Your Bloody Shores of Horror, by doctor joey only

YOUR BLOODY SHORES OF HORROR
by Doctor Joey Only

I once had a band who follored me far,
for three or four hours we’d sing in a bar,
after six or ten days of driving in cars,
all for one moment to stroke my guitar,
I had a band who follored me far but,
in these dark days I don’t know where they are,
my songs are dried up and my words are all charred,
abandoned by my band and won’t be a star,
randomly abandoned in this world so damn hard.

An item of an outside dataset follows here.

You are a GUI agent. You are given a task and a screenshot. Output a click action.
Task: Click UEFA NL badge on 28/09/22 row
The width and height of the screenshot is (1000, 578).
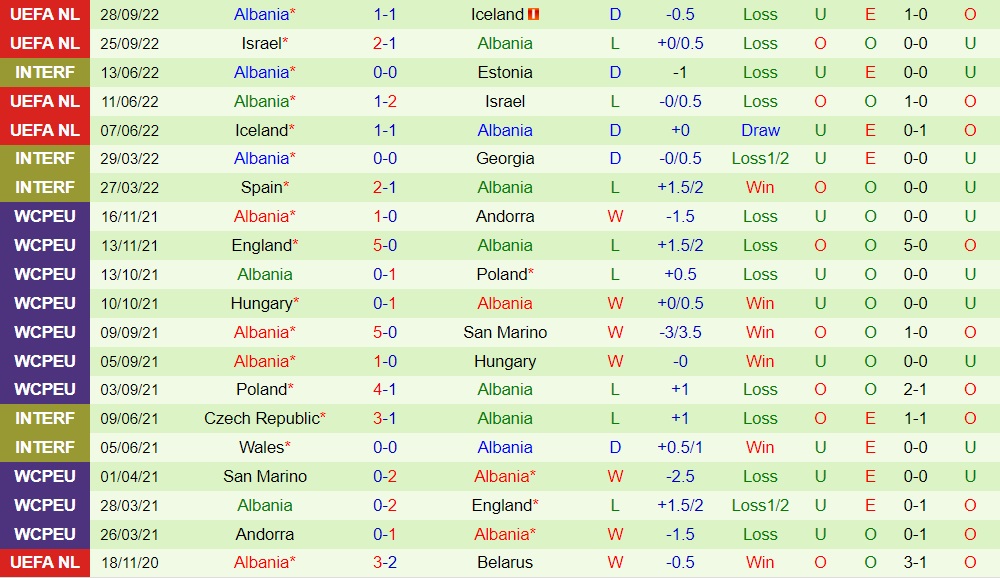click(45, 14)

You might not think so but today I now know,
what dying in a deserts like when I fled Mexico,
been following a dream like going up north,
leaving my home as a last resort,
you have more hope than you might be worth,
there is no mercy on heaven or on earth,
Sheriff Joe patrols the border preventing disorder,
to dress you in pink for deporters orders,
leaves you in deserts with burdens on shoulders,
the sun is so hot you burn and you smolder,
you’re trying to die and slowly roll over,
till thirst overtakes you and bear deathly odors,
when vultures fly in and peck your bones over,
emaciated mess with no meat on your terror,
leaving the family was prob’ly an error,
human beings dead from American dreaming,
in a wasteland of Arizonian hatred,
screaming  & shrieking & screaming not speaking,
the desert is empty and words have no meaning,
don’t let me die, randomly abandoned while fleeing,
emptiness is the last thing you’ll be perceiving.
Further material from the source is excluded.